→ **Records shown**:
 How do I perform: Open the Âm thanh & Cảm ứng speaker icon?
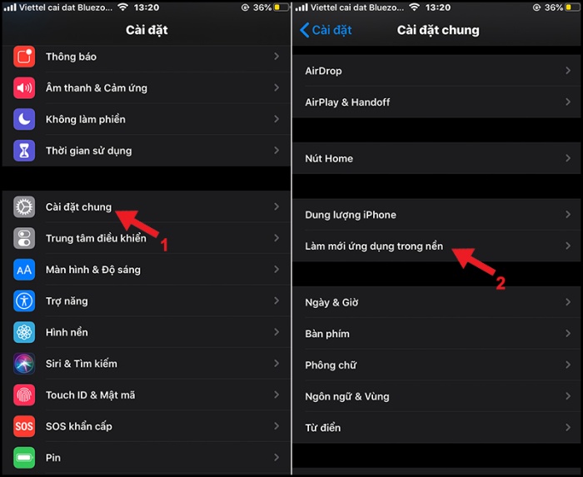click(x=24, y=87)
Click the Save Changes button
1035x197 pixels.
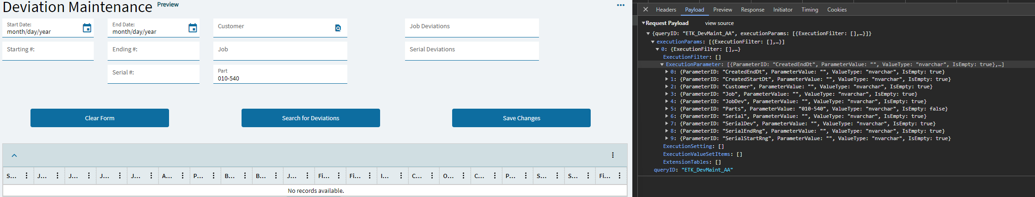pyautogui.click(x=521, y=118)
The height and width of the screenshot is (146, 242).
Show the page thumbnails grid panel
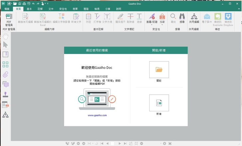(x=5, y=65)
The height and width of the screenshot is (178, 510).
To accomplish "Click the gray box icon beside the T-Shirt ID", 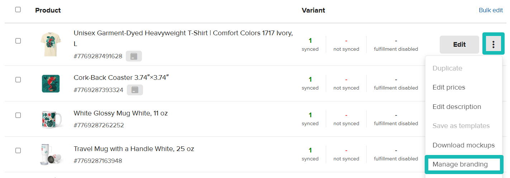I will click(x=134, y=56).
...
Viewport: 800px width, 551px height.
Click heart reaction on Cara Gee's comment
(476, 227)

→ **Assigned task**: From the entries above, extract each line containing "height".

→ **Result of this exercise**:
The height and width of the screenshot is (146, 242).
The height and width of the screenshot is (178, 510).
Viewport: 800px width, 551px height.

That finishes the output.